The record opens with Thomas’ reading of the Burt Bacharach standard “Any Day Now,” which had first been a hit for R&B singer Chuck Jackson in 1962. There’s a string section present, but it doesn’t dominate. Instead, the strings act as another part of the rhythm section, playing off a snare beat and stabs of organ. The only other song on The Queen Alone that didn’t emerge from Stax’s in-house songwriting stable is in the same vein: The moody, dramatic “All I See Is You,” which had been a hit for Springfield the previous year and in which the normal punch of the Stax horn section is reduced to a sway.

But there are also moments on The Queen Alone where the full Stax songwriting/production team crafts new kinds of material for Thomas. “I Want To Be Your Baby” is a string-laden Hayes-and-Porter title that perhaps presages some of Hayes’ solo work in the coming years, and “I Take It To My Baby” deploys the classic horn-section punch but layers it over a rhythm track that’s more akin to Latin rock.

But while these detours from the classic Stax sound seem responsive to Thomas, they don’t dominate. The Deanie Parker-written “Give Me Enough (To Keep Me Going)” is girl-group-style soul in the vein of Thomas’ earliest hits, but elsewhere she proves she can also handle the label’s then-contemporary deep soul sound. The album’s biggest hit was the strutting “Something Good (Is Going to Happen To You),” which blends relatively hard, funky soul on the call-and-response chorus with expansive, breathy verses from Thomas. “I’ll Always Have Faith in You” and “Unchanging Love” are rooted in gospel. On the latter, Thomas navigates churchy piano and bluesy guitar fills for perhaps her most forceful vocal on the record, though her doses of melisma are still more restrained than most of her Southern soul contemporaries. And the real find on The Queen Alone may be the pleading, call-and-response deep soul of the (official) album-closing “Lie To Keep Me From Crying.”

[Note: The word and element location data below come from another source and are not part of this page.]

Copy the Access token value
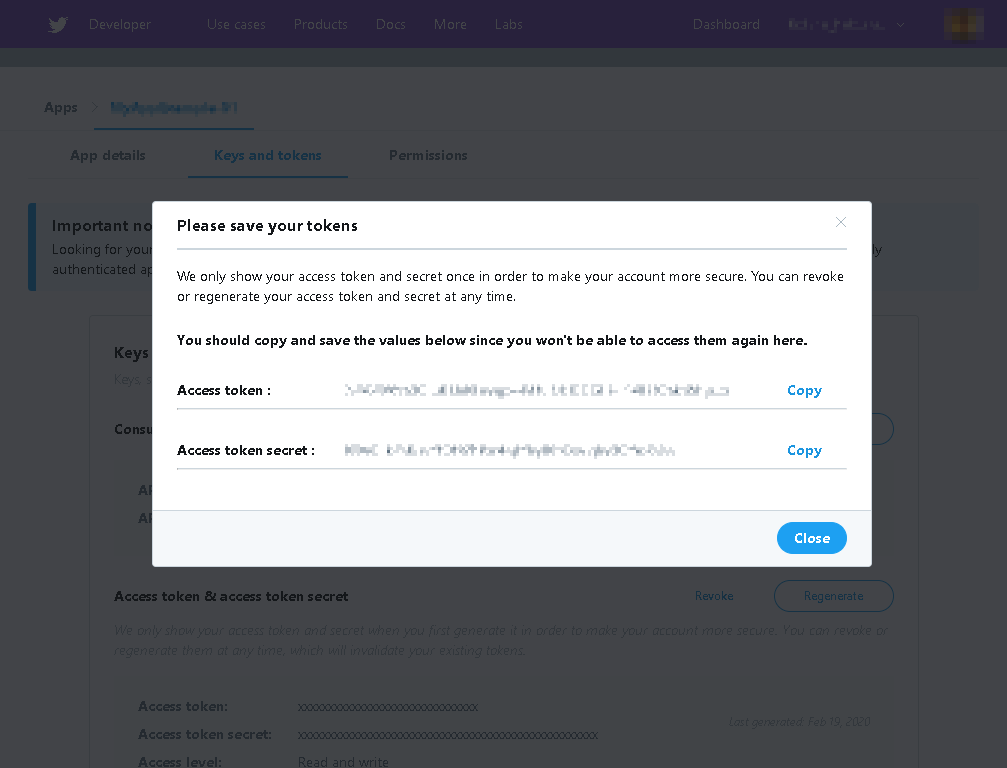The width and height of the screenshot is (1007, 768). point(804,390)
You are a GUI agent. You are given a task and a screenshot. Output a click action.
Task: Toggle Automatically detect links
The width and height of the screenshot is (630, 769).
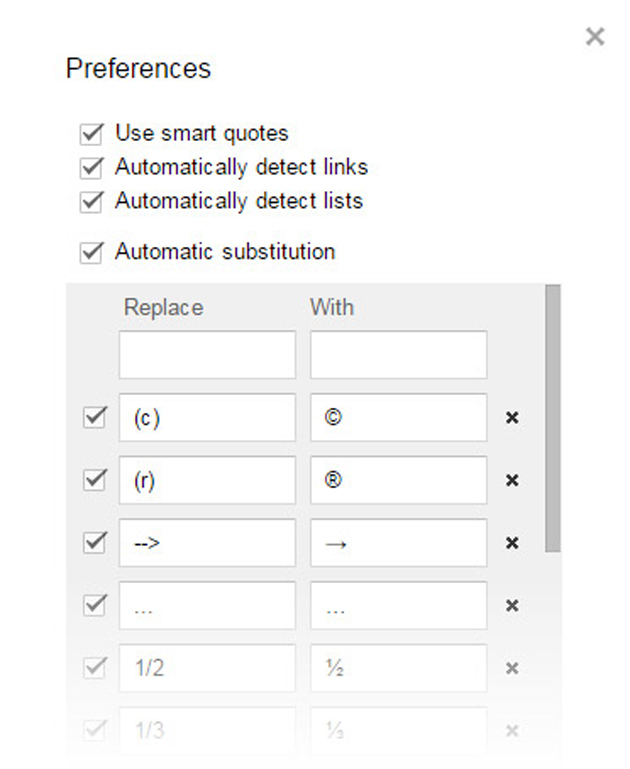91,168
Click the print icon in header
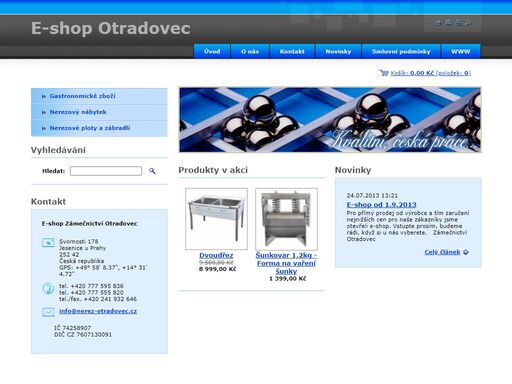 tap(458, 22)
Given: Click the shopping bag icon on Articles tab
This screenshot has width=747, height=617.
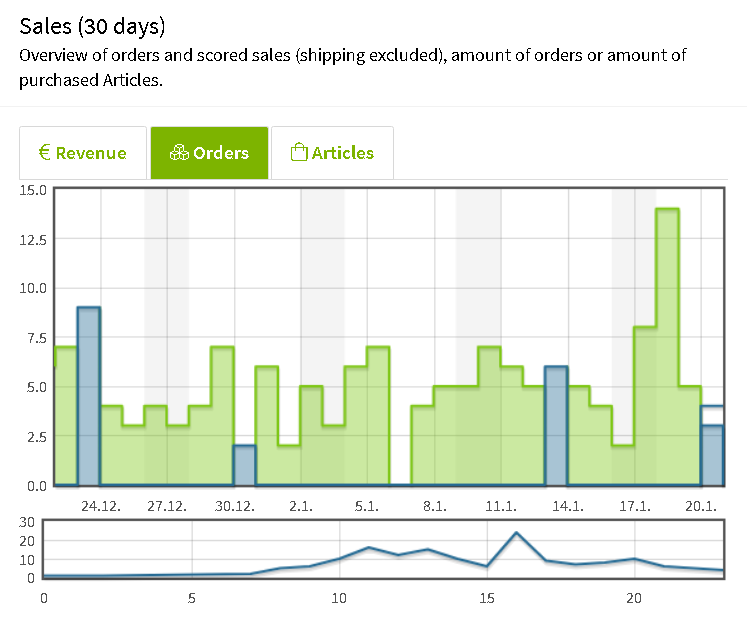Looking at the screenshot, I should 298,153.
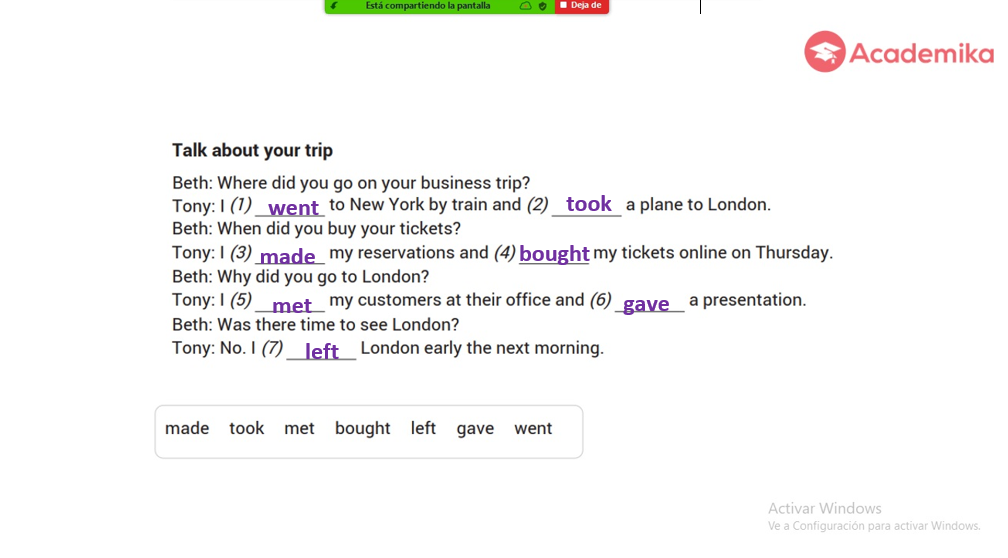The image size is (1008, 558).
Task: Click blank (3) filled with 'made'
Action: (x=289, y=255)
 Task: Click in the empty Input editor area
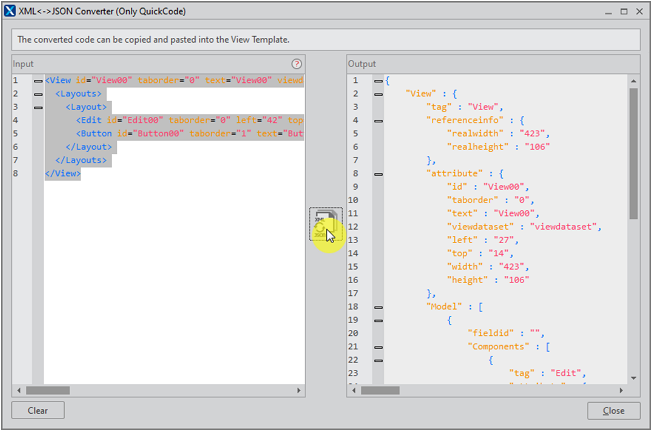(x=170, y=280)
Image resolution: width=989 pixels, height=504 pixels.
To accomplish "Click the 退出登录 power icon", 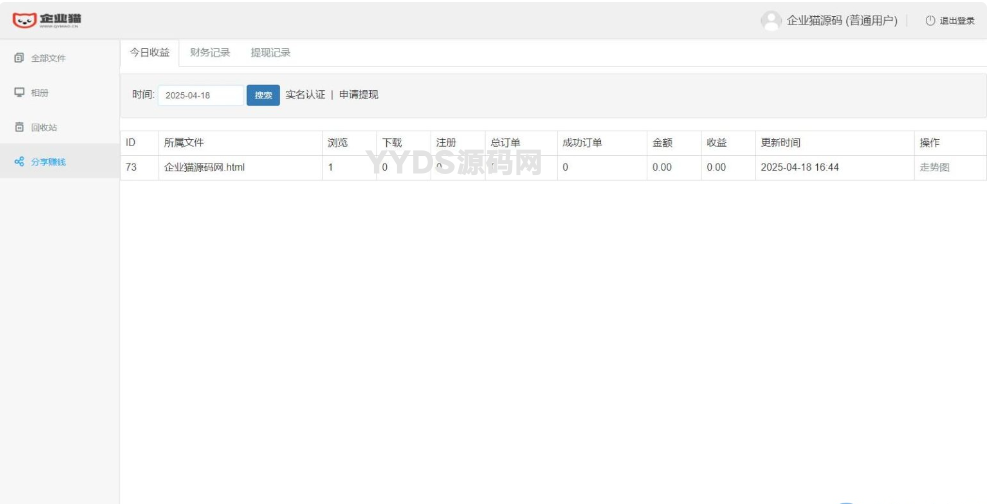I will tap(930, 21).
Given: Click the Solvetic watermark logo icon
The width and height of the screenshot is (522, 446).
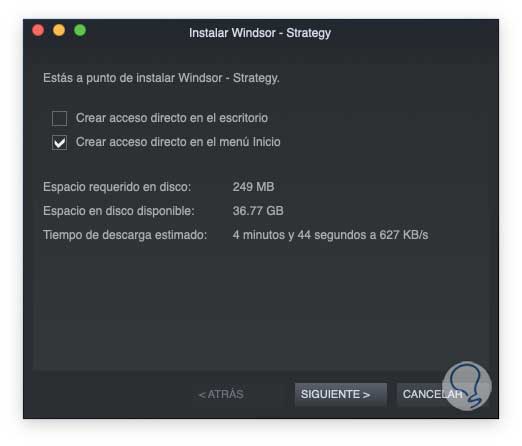Looking at the screenshot, I should coord(467,386).
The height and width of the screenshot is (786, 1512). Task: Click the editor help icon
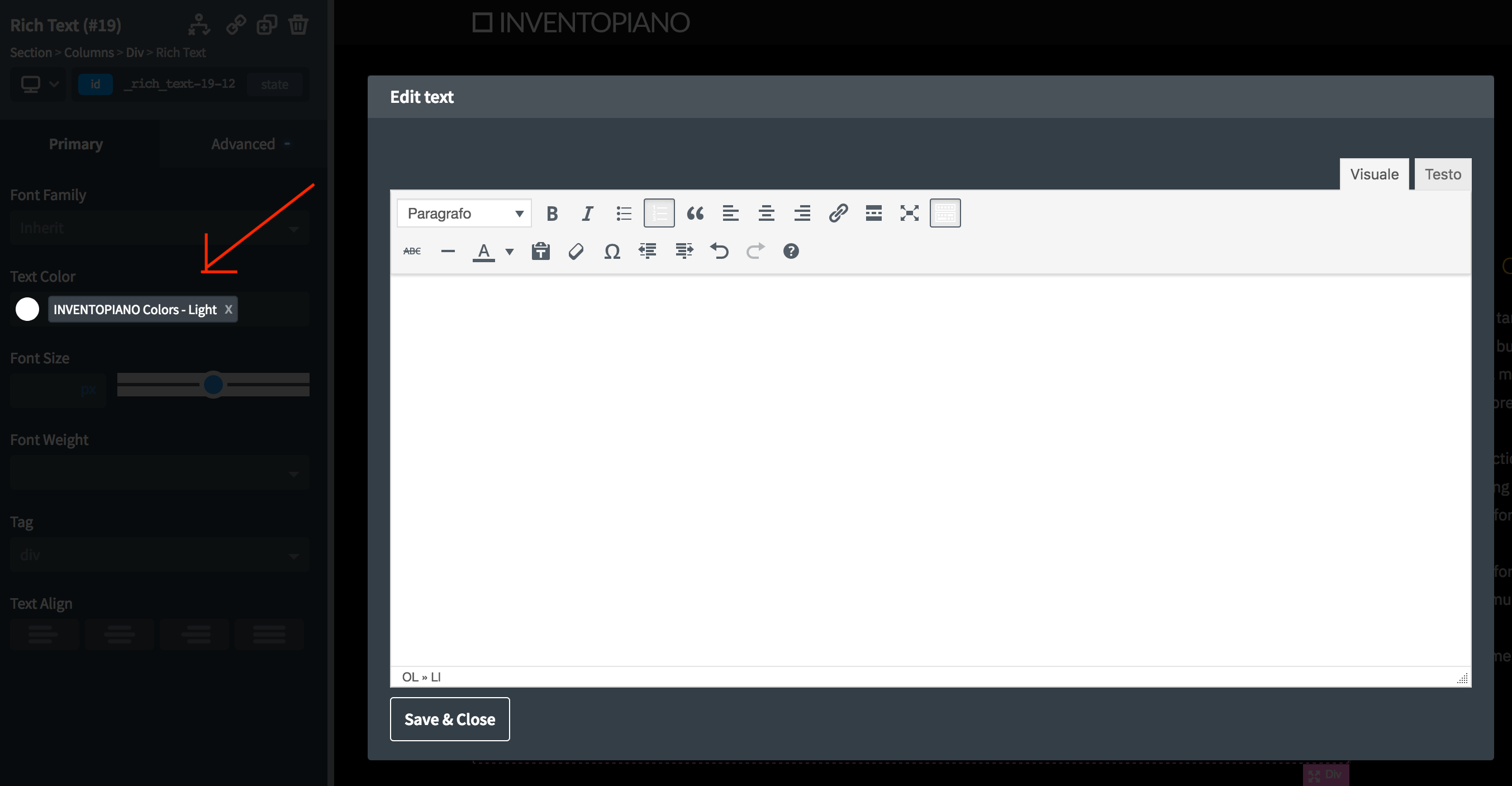pyautogui.click(x=791, y=251)
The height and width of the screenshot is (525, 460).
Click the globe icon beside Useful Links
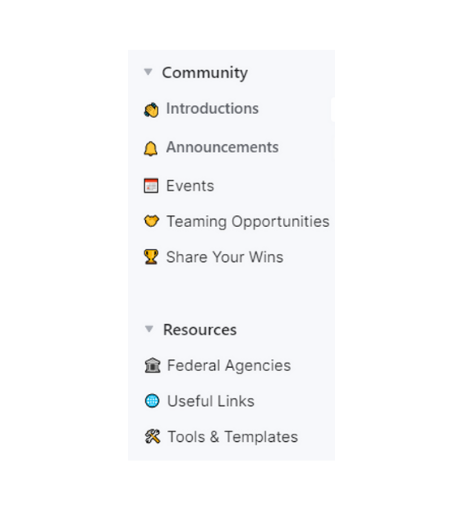coord(152,401)
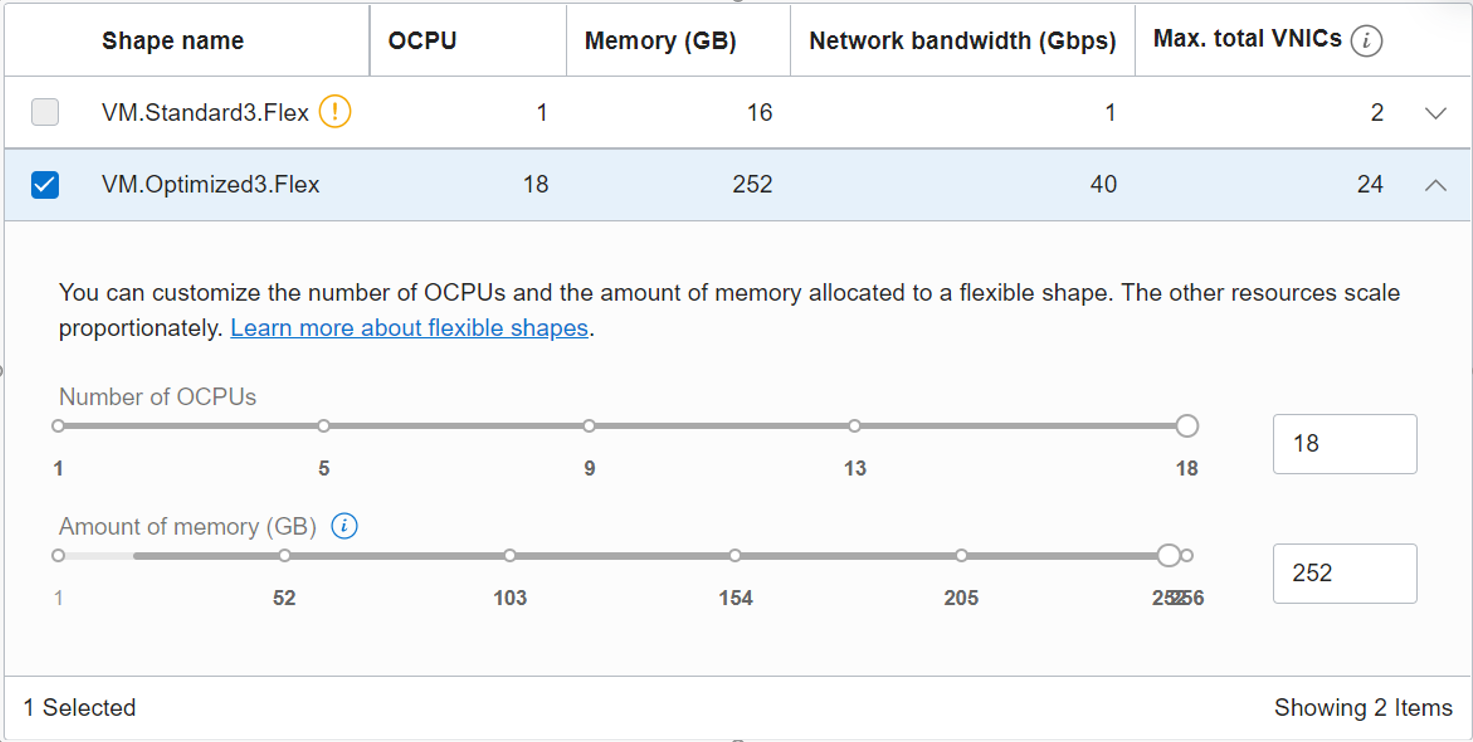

This expanded and remastered release also includes five “bonus cuts” of extremely high quality, any of which would have been worthy of making the final cut. In fact, “Same Thing,” with a rhythmic lightness that suggests Motown, sounds like a better bet as a hit single than anything on the album.

Otis Redding was the only Stax artist from the ’60s usually thought of much in terms of his studio albums, but The Queen Alone suggests that this reading has caused a lot of music fans to miss a lot of great music, and hopefully a vigorous re-introduction of the Stax catalog can help correct that.

If The Queen Alone makes a compelling case for more reissues of Stax studio albums, Live at the Summit Club by Johnnie Taylor isn’t quite as persuasive when it comes to live sets, at least those that don’t have Booker T. & the MGs laying down the groove. This live set — most of it previously unreleased — was recorded in September 1972 in Los Angeles while the Stax caravan was in town for the WattStax concert. Taylor’s performance of “Jody’s Got Your Girl and Gone” was included in the film. Performing in a small, predominantly black club, Taylor emphasizes his blues side, with shrieking asides, gutbucket interjections, and the bluesiest laments (“Little Bluebird,” “Hello Sundown”) stretched out over seven minutes. If anything, Live at the Summit Club presages Taylor’s post-Stax, post-disco chitlin’ circuit future.

I can’t imagine that the band miscues and Taylor’s not particularly unusual or compelling reaction to them will be as interesting to anyone listening to Live at the Summit Club as they apparently are to Lee Hildebrand, who produced the three-disc Taylor box set Lifetime: A Retrospective of Soul, Blues, and Gospel 1956-1999 and who wrote the liner notes here. Live at the Summit Club is a good live document of an underrated soul singer who, for a time between the death of Otis Redding and rise of Isaac Hayes, was Stax’s most successful artist. But live albums by non-geniuses tend to get tedious, and Taylor — unlike Redding or Sam Cooke or James Brown, who all produced essential live albums — was no genius.